_TASK TO CARRY OUT_. Exactly as written, retype the lines that run from the line holding "Task: Open Pizza 25 with bresaola" through the end of the records below. Do not include pictures.

_DATA FOR ANALYSIS_.
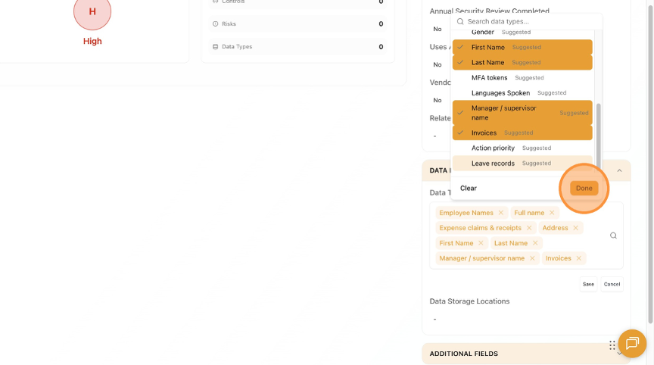654x365 pixels.
Task: Open the chat support widget
Action: (x=632, y=344)
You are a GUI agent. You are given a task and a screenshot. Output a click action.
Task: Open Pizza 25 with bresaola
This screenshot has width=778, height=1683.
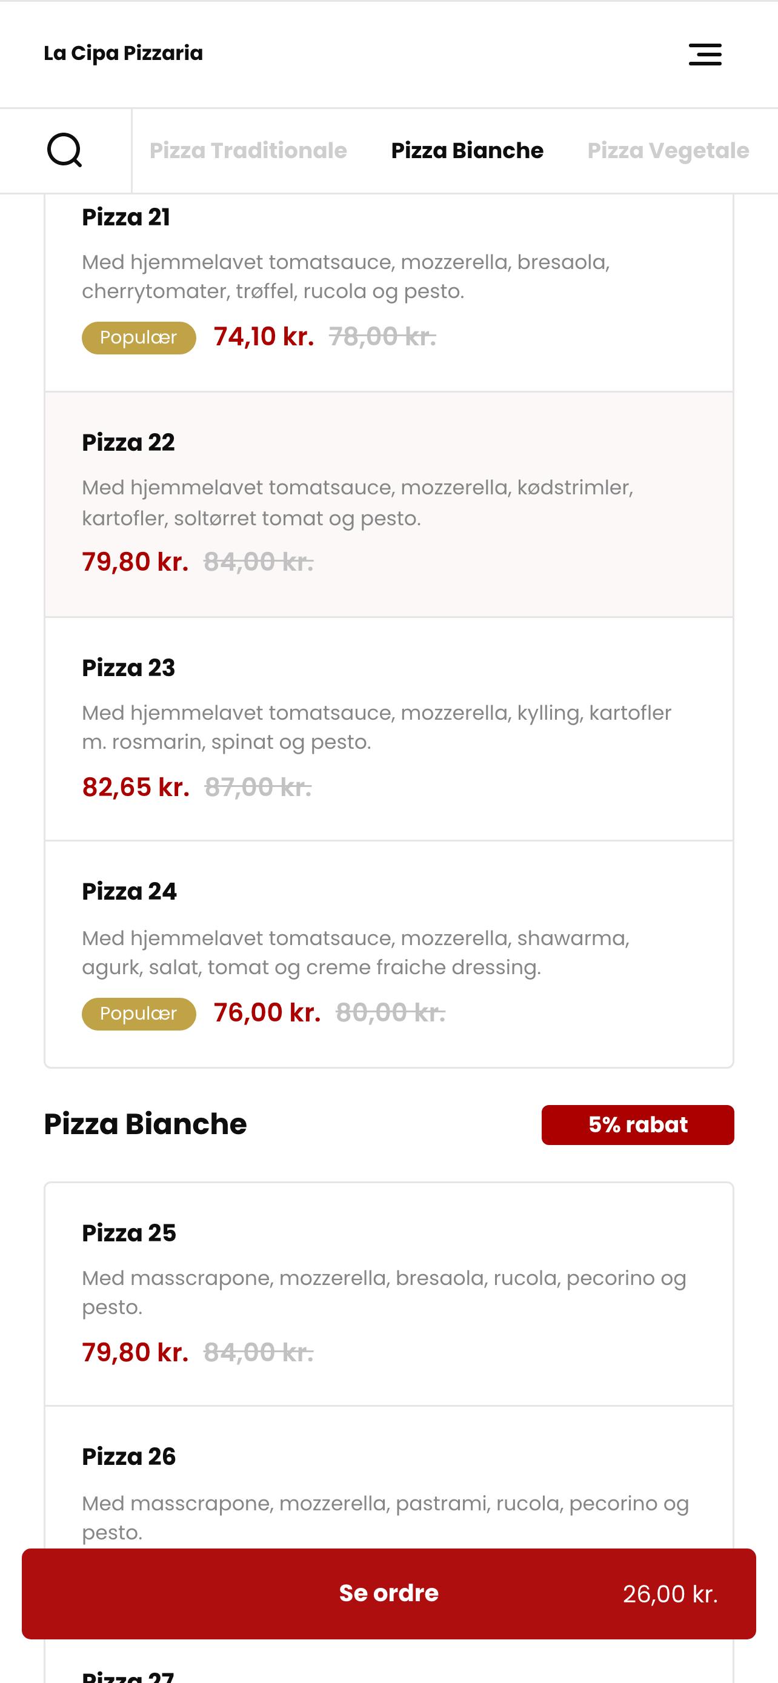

_SOLUTION TO THIS EXERCISE_.
Task: Open Pizza 25 with bresaola
This screenshot has width=778, height=1683.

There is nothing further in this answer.